In “Capitalization as a Two-Part Tariff: The Equilibrium Structure of Housing Prices,” Banzhaf and Mangum show the remarkably strong influence of tickets on housing prices. Indeed, amenities appear to be folded into transaction prices consistently across several iterations of their models. Through their modeling techniques and the resulting simulations, the authors reframe the behavior of housing prices, vividly portraying the elements that are bundled into them. The results unearth price components that often go unseen, providing housing analysts with new perspectives on how different types of households respond to different levels of home prices. Their findings are also significant for policymakers, who may be surprised to learn that limits on housing density tend to result not just in higher home prices in general (especially in amenity-rich neighborhoods) but also in higher levels of amenity capitalization through tickets.

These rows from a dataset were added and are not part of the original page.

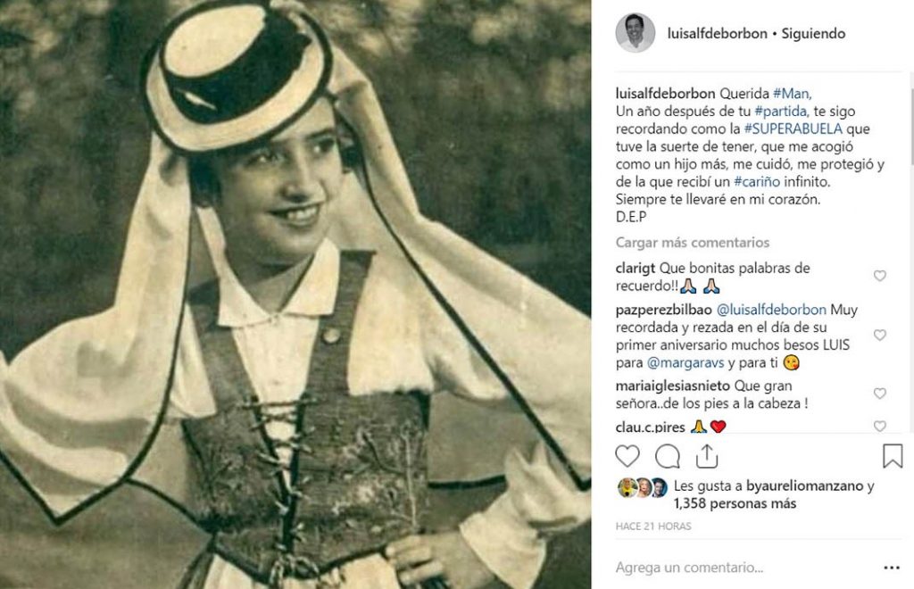The image size is (914, 589).
Task: Open luisalfdeborbon profile picture avatar
Action: [x=636, y=33]
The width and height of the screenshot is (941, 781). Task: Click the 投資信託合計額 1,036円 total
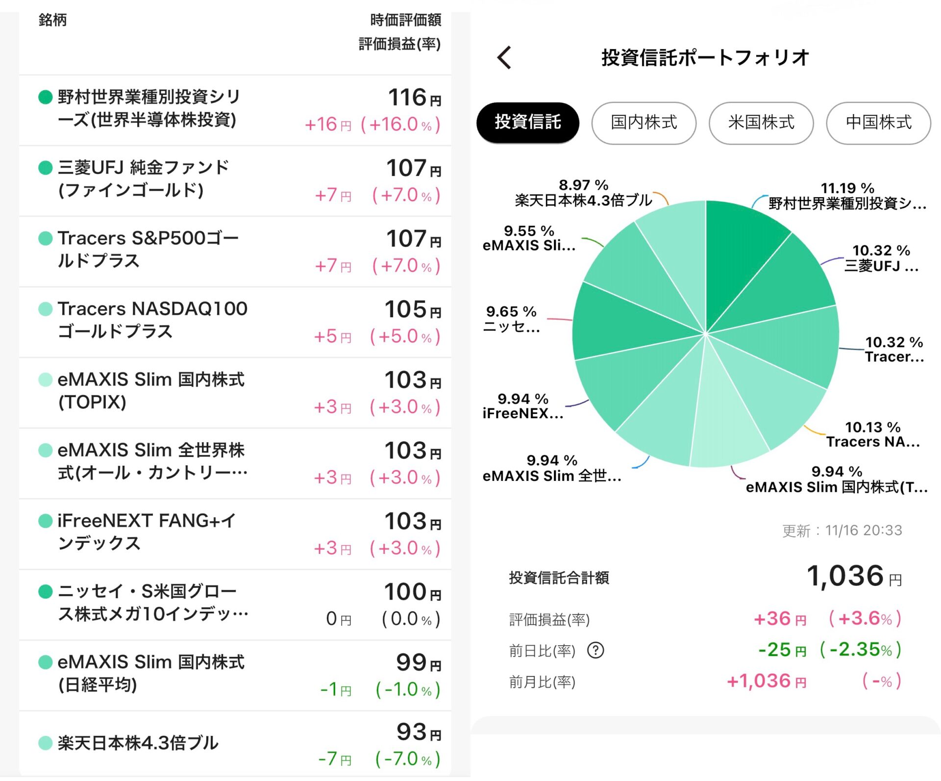[x=853, y=577]
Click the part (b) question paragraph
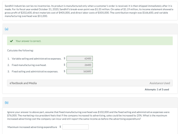The width and height of the screenshot is (178, 134). [x=88, y=116]
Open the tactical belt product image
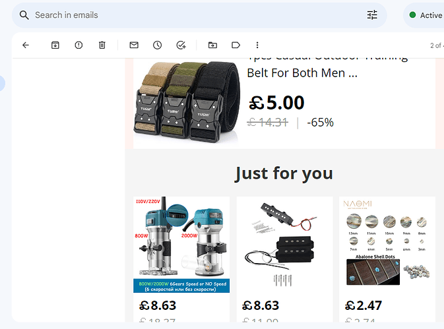Viewport: 444px width, 329px height. (x=187, y=102)
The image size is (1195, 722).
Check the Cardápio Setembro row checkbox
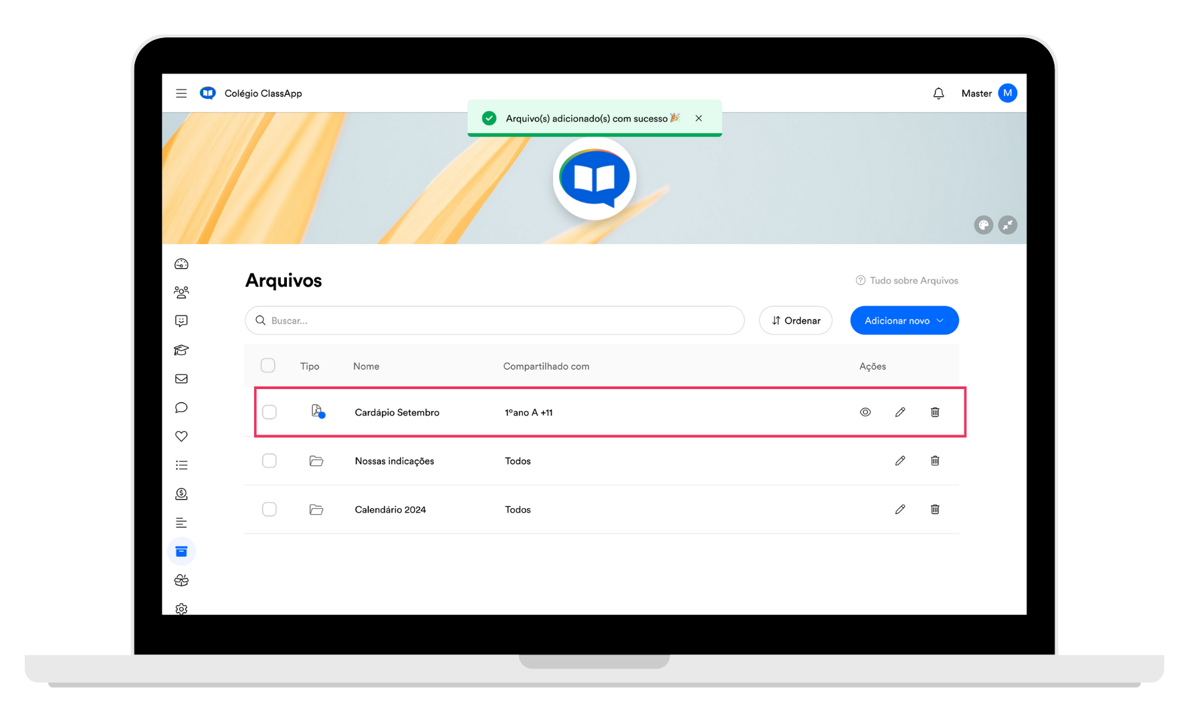(269, 412)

  1. The views expressed here are solely those of the author and do not necessarily reflect the views of the Federal Reserve Bank of Philadelphia or the Federal Reserve System.
  2. Banzhaf teaches economics at North Carolina State University and is a research associate at the National Bureau of Economic Research. He is also a senior fellow at the Property and Environment Research Center. Mangum is a senior economist at the Federal Reserve Bank of Philadelphia.
  3. For detailed overviews of student achievement in the United States, the researchers relied (in part) on data published by the National Center for Education Statistics.